§ What the task requires
Below are some records; output exactly the lines from the line with "Select the Restoring" to the line with "The image size is (952, 1270).", both ends kept, and nothing more.

§ Data excerpts
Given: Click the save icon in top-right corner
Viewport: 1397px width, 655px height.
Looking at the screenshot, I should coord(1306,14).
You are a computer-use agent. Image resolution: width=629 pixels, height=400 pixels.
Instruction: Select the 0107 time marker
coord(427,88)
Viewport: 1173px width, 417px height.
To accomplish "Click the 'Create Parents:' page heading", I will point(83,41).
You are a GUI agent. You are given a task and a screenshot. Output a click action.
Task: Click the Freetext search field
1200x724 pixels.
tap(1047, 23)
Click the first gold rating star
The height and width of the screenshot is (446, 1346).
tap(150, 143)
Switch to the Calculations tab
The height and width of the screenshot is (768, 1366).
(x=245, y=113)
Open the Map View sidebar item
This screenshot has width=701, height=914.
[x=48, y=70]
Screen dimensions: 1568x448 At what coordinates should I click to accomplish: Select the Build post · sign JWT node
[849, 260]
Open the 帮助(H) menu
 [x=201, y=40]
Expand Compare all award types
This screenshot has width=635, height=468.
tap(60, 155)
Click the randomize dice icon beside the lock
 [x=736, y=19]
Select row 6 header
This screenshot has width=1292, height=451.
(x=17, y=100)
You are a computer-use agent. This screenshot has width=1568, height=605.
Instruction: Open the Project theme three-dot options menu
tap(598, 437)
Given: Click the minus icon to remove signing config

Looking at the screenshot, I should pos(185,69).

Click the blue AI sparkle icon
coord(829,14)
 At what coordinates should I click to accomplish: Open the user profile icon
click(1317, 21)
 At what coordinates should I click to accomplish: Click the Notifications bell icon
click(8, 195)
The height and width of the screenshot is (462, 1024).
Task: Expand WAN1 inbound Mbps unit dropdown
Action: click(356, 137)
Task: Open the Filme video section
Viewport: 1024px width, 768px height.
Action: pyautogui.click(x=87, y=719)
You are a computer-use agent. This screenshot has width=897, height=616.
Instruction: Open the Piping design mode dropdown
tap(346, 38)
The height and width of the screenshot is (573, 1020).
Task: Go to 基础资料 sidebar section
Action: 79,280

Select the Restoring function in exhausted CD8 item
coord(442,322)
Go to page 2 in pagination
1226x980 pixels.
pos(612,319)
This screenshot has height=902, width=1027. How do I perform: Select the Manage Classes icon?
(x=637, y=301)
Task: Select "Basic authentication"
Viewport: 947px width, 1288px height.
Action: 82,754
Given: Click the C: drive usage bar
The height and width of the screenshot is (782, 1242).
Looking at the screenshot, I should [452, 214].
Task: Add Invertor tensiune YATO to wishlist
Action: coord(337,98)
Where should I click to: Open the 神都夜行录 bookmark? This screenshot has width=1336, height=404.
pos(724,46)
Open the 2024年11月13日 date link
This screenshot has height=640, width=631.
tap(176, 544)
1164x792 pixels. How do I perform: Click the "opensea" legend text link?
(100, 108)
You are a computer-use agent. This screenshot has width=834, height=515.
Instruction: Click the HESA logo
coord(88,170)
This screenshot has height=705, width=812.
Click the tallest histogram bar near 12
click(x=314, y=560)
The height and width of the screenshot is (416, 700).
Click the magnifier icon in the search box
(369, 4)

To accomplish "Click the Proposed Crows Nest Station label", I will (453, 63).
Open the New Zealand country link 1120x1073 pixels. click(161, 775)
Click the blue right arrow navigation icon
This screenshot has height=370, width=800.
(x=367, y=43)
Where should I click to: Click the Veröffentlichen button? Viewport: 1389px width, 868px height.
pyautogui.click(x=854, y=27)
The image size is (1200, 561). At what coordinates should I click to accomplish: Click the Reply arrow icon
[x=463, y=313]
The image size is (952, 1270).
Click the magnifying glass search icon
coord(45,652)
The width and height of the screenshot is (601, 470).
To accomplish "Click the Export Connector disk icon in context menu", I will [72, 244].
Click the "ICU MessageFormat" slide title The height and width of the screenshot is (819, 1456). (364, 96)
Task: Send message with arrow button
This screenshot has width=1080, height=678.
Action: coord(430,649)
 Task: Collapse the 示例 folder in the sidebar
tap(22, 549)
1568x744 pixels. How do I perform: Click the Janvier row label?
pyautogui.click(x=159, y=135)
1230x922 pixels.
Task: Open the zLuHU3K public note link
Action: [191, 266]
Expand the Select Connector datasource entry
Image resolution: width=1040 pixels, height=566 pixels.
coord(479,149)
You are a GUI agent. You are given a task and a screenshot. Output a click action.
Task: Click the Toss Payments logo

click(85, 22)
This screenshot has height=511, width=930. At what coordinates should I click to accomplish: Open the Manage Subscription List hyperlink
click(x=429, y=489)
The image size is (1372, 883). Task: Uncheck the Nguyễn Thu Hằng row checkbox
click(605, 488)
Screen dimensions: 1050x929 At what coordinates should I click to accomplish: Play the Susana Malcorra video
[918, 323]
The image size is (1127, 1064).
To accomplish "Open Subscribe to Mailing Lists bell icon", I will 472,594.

§ Exercise response
Select the Restoring function in exhausted CD8 item
coord(442,322)
Go to page 2 in pagination
1226x980 pixels.
pos(612,319)
This screenshot has height=902, width=1027. How do I perform: Select the Manage Classes icon?
(x=637, y=301)
Task: Select "Basic authentication"
Viewport: 947px width, 1288px height.
Action: 82,754
Given: Click the C: drive usage bar
The height and width of the screenshot is (782, 1242).
Looking at the screenshot, I should [452, 214].
Task: Add Invertor tensiune YATO to wishlist
Action: coord(337,98)
Where should I click to: Open the 神都夜行录 bookmark? This screenshot has width=1336, height=404.
pos(724,46)
Open the 2024年11月13日 date link
This screenshot has height=640, width=631.
tap(176, 544)
1164x792 pixels. How do I perform: Click the "opensea" legend text link?
(100, 108)
You are a computer-use agent. This screenshot has width=834, height=515.
Instruction: Click the HESA logo
coord(88,170)
This screenshot has height=705, width=812.
Click the tallest histogram bar near 12
click(x=314, y=560)
The height and width of the screenshot is (416, 700).
Click the magnifier icon in the search box
(369, 4)

To accomplish "Click the Proposed Crows Nest Station label", I will (453, 63).
Open the New Zealand country link 1120x1073 pixels. click(161, 775)
Click the blue right arrow navigation icon
This screenshot has height=370, width=800.
(x=367, y=43)
Where should I click to: Click the Veröffentlichen button? Viewport: 1389px width, 868px height.
pyautogui.click(x=854, y=27)
The image size is (1200, 561). At what coordinates should I click to accomplish: Click the Reply arrow icon
[x=463, y=313]
The image size is (952, 1270).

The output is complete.